This person's needs are simple: email and text editing. But going away from her Windows XP / Outlook Express failed: she felt lost. And within this technology hole, not much can be done because it's amazingly un-hackable. Everything is designed for people who see things: popups of all kinds, menus, convoluted placements. I gave her a magnifier and voice synthesis. Better than nothing but very inadequate to her needs. Even closing a window is still a pain for her.
Dream: And yet I know her computer could manage her phone book and compose numbers for her, for instance. And so many other things that could lighten her daily life can be envisioned. Even play scrabble or other games she enjoys would be better on a speaking computer, and more enjoyable with online opponents.
Much could be done, even from a startup point of view. But for now I'm running out of hope especially because it's so hard to engage old people to new things.
My plan is the following:
Buy a touch tablet with a one button design (not necessarily an iPad although that would probably be a good bet)
This is to minimize abstraction (touch the item instead of using the mouse)
And to minimize choice (if anything goes wrong you can always click on the big button in the bottom) It's the panic button.

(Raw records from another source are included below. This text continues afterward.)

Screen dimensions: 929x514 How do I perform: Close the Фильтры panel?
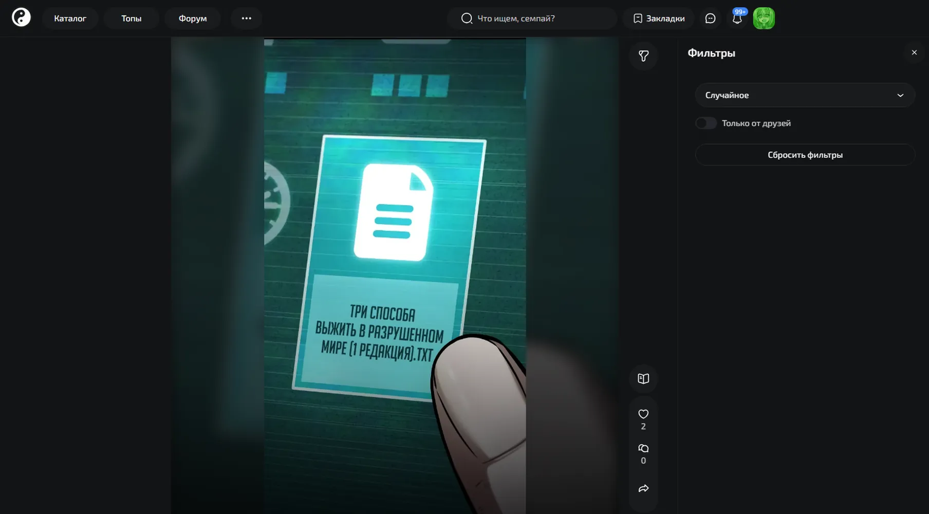pyautogui.click(x=914, y=52)
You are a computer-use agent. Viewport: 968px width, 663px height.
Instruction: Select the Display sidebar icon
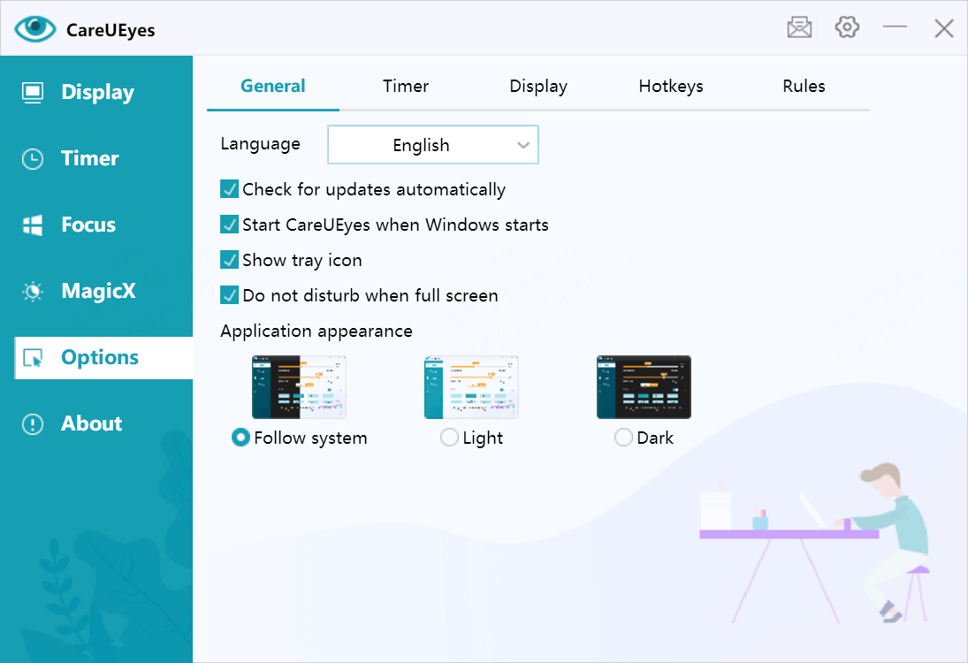tap(31, 92)
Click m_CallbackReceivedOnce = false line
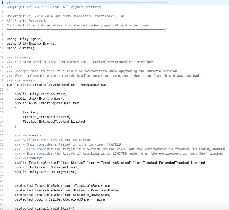Screen dimensions: 229x210 [x=60, y=199]
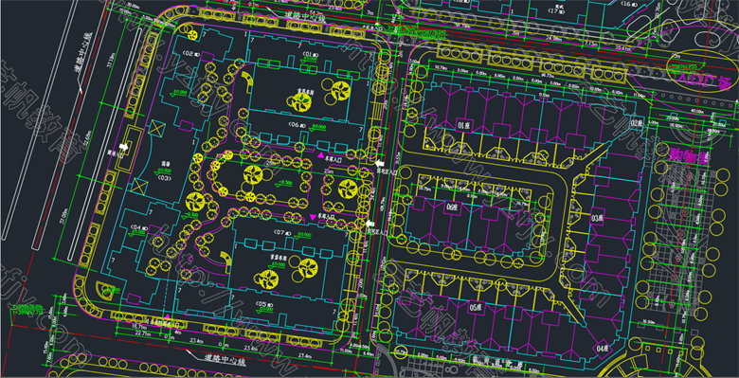Click the white arrow beside the 商场入口 label
This screenshot has height=378, width=739.
coord(124,147)
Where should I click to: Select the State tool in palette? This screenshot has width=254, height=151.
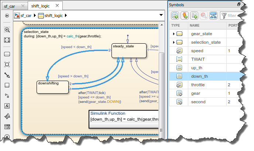pos(7,54)
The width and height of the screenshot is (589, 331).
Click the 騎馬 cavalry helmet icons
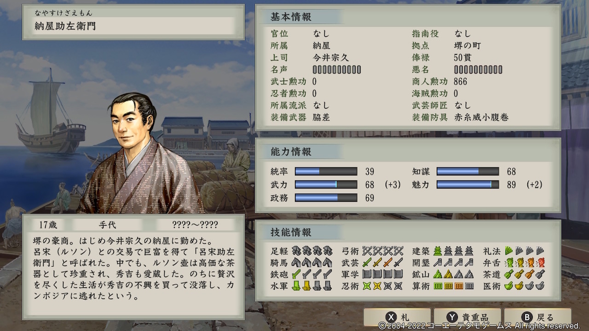(x=312, y=262)
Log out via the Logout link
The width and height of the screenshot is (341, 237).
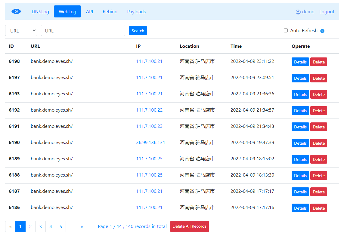click(x=327, y=12)
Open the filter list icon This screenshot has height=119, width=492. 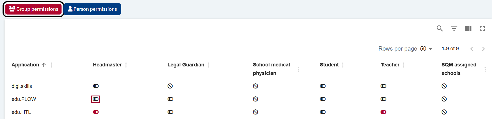coord(454,29)
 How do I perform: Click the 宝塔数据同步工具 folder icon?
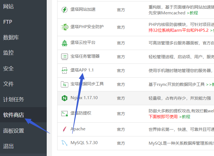[64, 84]
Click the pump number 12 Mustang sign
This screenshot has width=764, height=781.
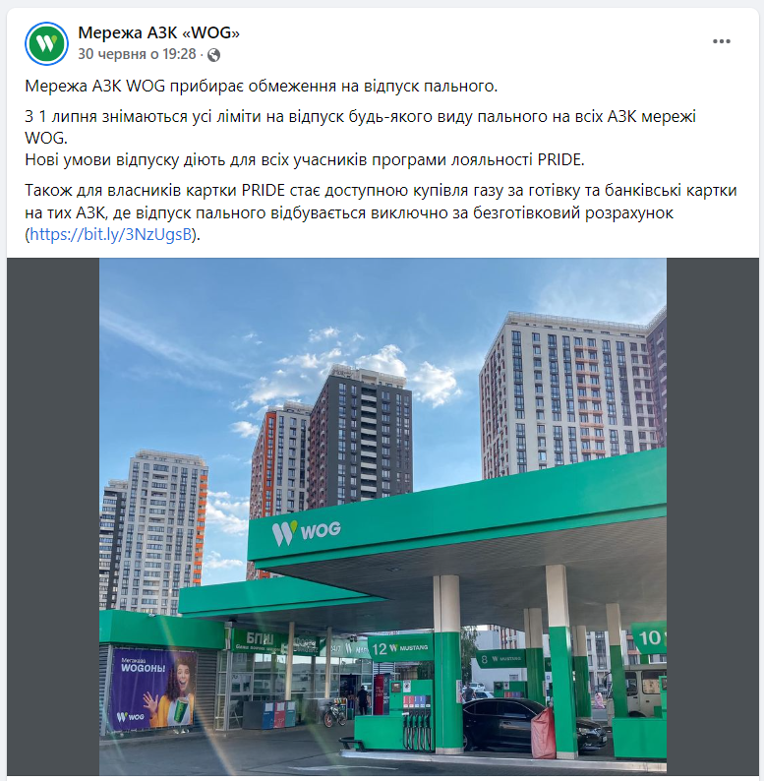coord(400,648)
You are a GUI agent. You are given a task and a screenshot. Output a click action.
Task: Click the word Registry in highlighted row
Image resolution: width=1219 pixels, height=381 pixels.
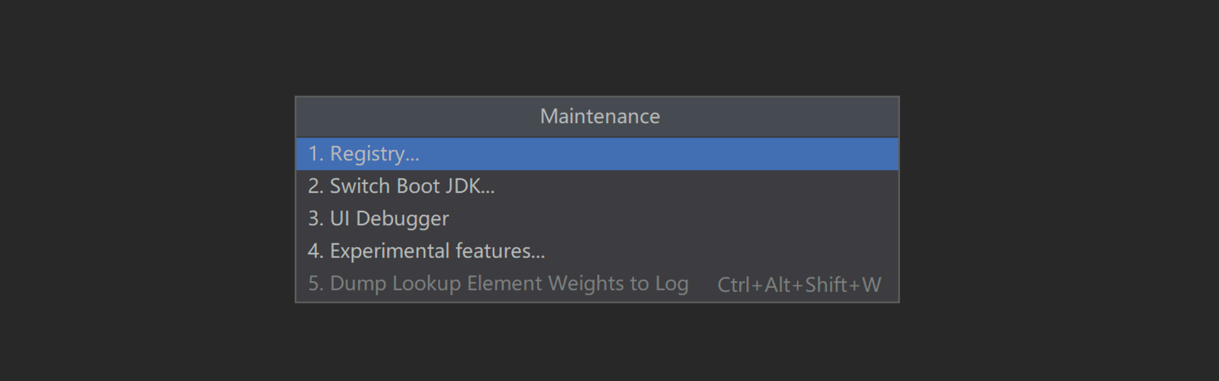[367, 154]
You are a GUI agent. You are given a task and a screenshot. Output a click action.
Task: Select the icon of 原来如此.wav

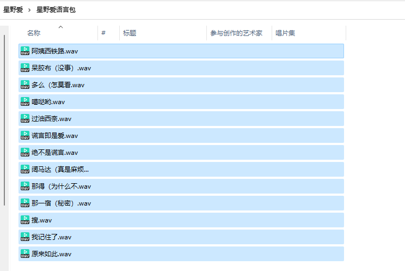click(25, 254)
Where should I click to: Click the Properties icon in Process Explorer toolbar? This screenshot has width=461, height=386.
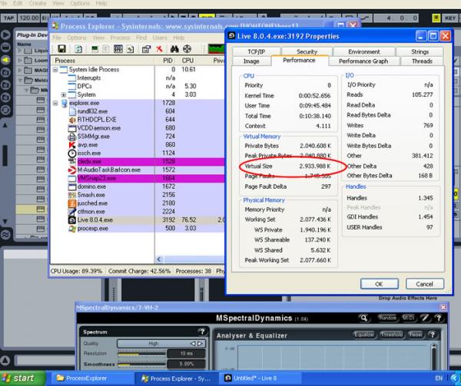(x=144, y=48)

Throw pictures of her grandson and family on it and show her how she can always have those with her. That way she will get an infinity towards the machine because it now consist of familiar faces and she loves to look at her grandson.

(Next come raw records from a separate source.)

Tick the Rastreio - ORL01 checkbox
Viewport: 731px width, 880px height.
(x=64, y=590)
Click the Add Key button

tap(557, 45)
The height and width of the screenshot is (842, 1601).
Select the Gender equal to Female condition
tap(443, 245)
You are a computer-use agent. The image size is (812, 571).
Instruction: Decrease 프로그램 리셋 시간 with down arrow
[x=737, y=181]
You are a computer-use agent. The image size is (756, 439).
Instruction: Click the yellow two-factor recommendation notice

Preload a bunch of sites that I know she is going to use a lot. One of them is going to be a picture site that will have regularly updated pictures.
Send her an email every-time it's updated. Send her an SMS to tell her they are there.
Don't know if it's going to work, but I am looking forward to the experiment :)
Showing her high resolution pictures and videos of my first newborn little girl via email got her attention and a load of incitament to learn at least how to email/surf.
Her internet provider also sends her an SMS automatically when she get's an email, and then she rush to the computer to fire it up and read the mail to check out the pictures.
On a downside I now recieve nagging emails like "It was long ago I got pictures of my grandchild!" ;)
Just because our parents didn't grow up with computers it doesn't mean that they aren't able to grasp computing as a concept and need to be treated like children. I'm sorry, that's how I read your approach: She needs pictures on the tablet to create emotional attachment? Having pictures on there will somehow make her forget that it's just a machine?
Of course there's a lot we can do to limit the avalanche of buttons and options that has come to dominate computing, and we should (and we are, and that's not just targeting the elderly). But these people has navigated life for decades, and just because it's on a computer, and they might need some hand-holding to get started, it isn't rocket science..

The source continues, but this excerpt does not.